Tag Archives: Atari

High Score Episode 1


I watched “High Score” Episode 1 yesterday while I was working out. It was suggested to me by Netflix when I logged into the account to watch another docuseries I had been watching, “Champions”. Well, not one to pass up history of video games, I switched for the next week or so. Look, I realize that this isn’t at all related to Nintendo or Pokemon, as promised earlier in the week. However, TLDR, it was good enough to inspire me to write this review.

Space Invaders – “Grandpa”

There’s a reason that I went gender specific with the subtitle and it isn’t strictly personal bias. They mention in the episode that women felt left out of the realm of video games. I think the exact quote was, “There are no games for women.” That’s not a surprise. For much of the history of math and related subjects, women have been a footnote of that history. Unless, they are seen as consumers to be exploited. But, more on that in the next section.

My favorite part of the Space Invaders story is that a woman became the first Space Invaders world champion. And so, once again, a woman ignored the restrictions placed on her by society and proved herself as the “best man for the job”. Congrats, Rebecca Heineman, your story was inspiring and I genuinely smiled at the conclusion.

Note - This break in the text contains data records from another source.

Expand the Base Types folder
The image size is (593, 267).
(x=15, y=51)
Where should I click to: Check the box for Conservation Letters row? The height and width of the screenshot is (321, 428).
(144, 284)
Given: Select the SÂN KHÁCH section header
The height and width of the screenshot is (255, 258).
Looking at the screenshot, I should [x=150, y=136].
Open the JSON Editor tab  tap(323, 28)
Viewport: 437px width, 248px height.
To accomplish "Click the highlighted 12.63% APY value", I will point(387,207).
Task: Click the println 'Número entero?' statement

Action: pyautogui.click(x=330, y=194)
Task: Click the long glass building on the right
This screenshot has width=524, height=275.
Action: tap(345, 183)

Before we move on, a couple of notable factoids. The game was so popular that arcades were often called “Invader houses”. Also, Japan suffered a 100-yen coin shortage because of that popularity. Crazy.

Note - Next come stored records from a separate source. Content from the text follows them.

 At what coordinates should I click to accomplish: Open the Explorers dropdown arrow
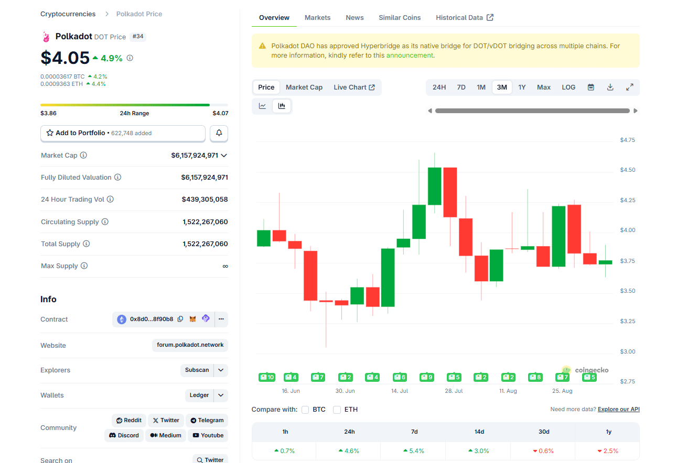pyautogui.click(x=221, y=370)
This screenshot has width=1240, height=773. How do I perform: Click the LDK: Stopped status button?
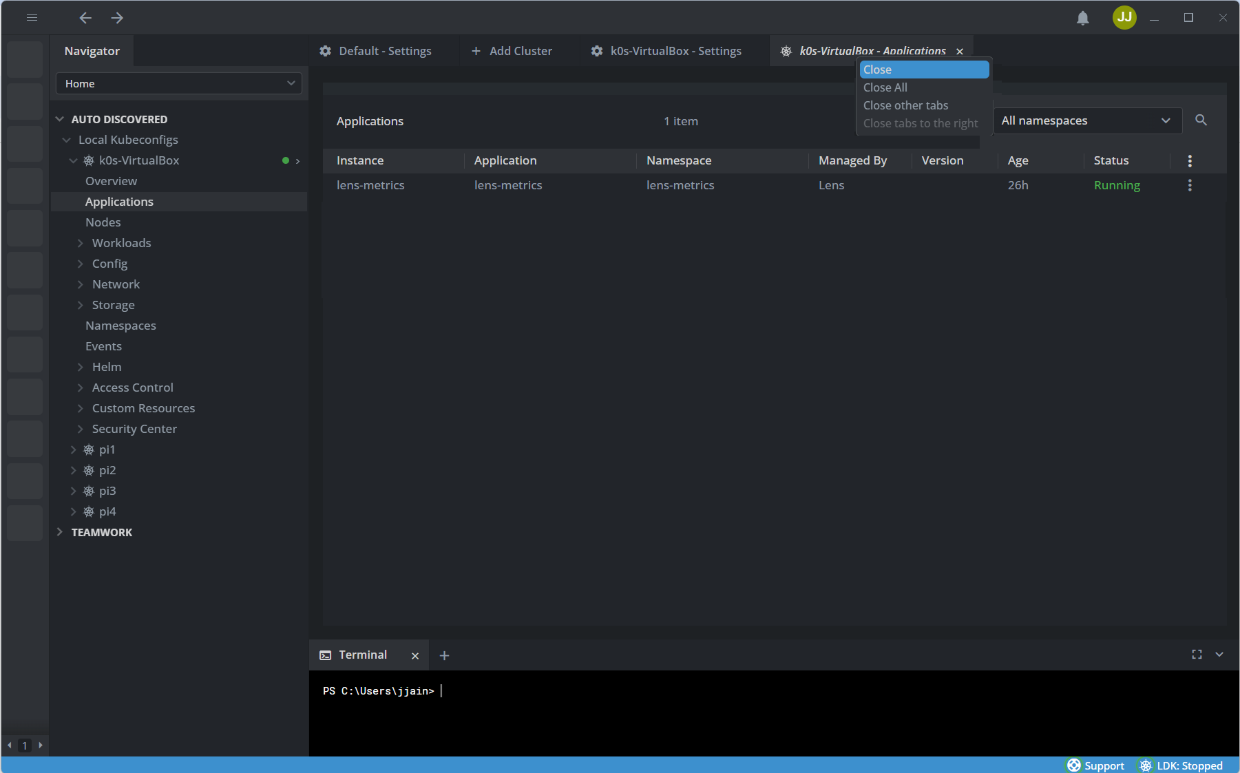[1181, 765]

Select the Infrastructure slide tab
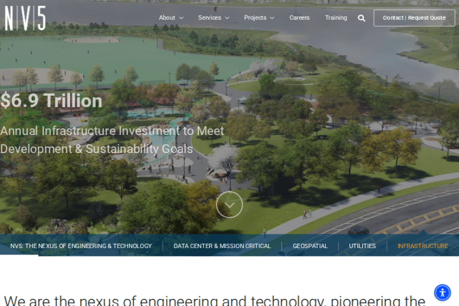tap(423, 246)
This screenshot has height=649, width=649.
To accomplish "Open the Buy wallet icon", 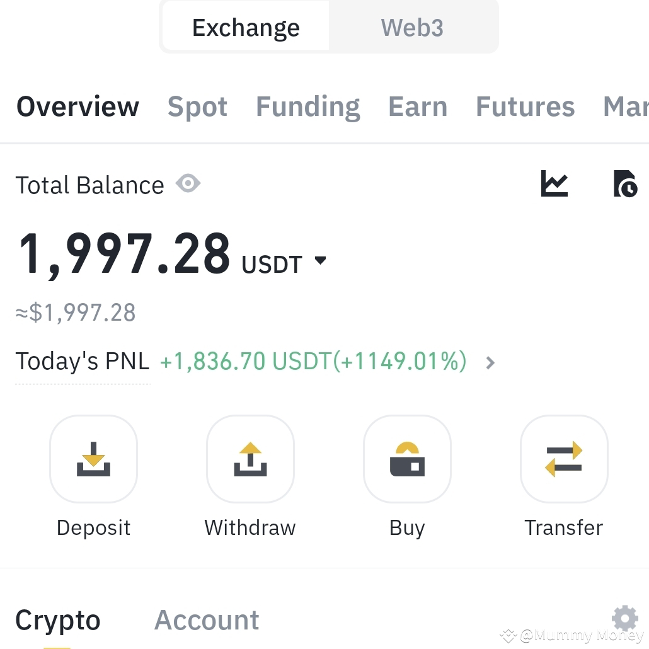I will (x=407, y=459).
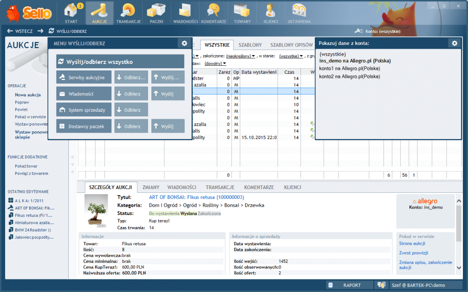Expand the zakończone (nieokreślony) filter dropdown
The height and width of the screenshot is (292, 468).
click(x=240, y=56)
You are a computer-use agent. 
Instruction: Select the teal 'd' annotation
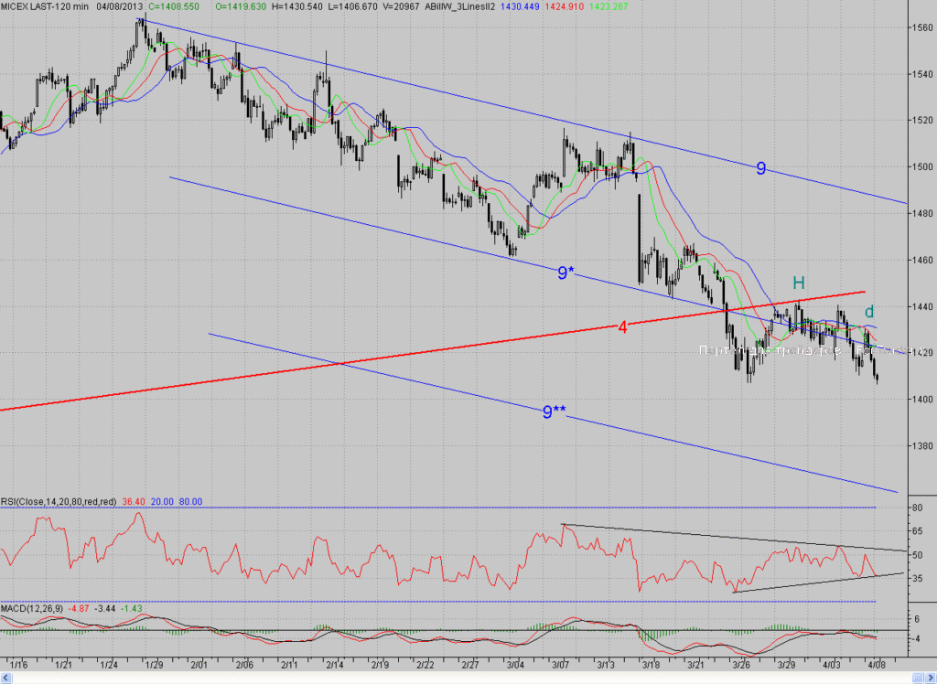tap(869, 311)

Pac Man Google doodle. Yes, it’s playable. Not here, but on Google.

Pac-Man – “A little somethin somethin for the ladies”

I will give the compsci nerds credit. When they realized that women weren’t playing video games, they tried to do something about it. Generally speaking, that segment of the population (be it women or men like me) aren’t attracted to games that are simply shooting at things. Enter Pac-Man.

The creator of the game insists that the iconic shape is, in fact, inspired by a pizza with one slice missing. No idea if that’s actually true, but it does validate years of speculation. During the segment, they talk to two teenage girls from the time that seem to uphold the theory that Pac-Man brought girls into video games. I’m not sure what it says about me that I’ve always preferred Pac-Man from that generation of video games.

I hadn’t planned on ending each section with a random factoid, but I have one for our round yellow friend. His name was originally Puck Man, which makes more sense. However, as Puck very easily becomes a well know obscenity, they changed it.

Father of the Cartridge – Jerry Lawson

They interviewed his kids in High Score episode 1. Unfortunately, he passed away about 10 years ago. However, when his son said his name, I paused briefly and said, “Hey, I know that name.” It’s no wonder why. For a generation of gamers my age, he revolutionized the way we played. No longer were consoles restricted to one game any more.

With cartridges, as his son says, your library increased exponentially. Alas, other than video game historian nerds like me, his name has been relegated to an afterthought. Once Atari got into the cartridge business, nobody else stood a chance. More on that 900-lb gorilla in the next section.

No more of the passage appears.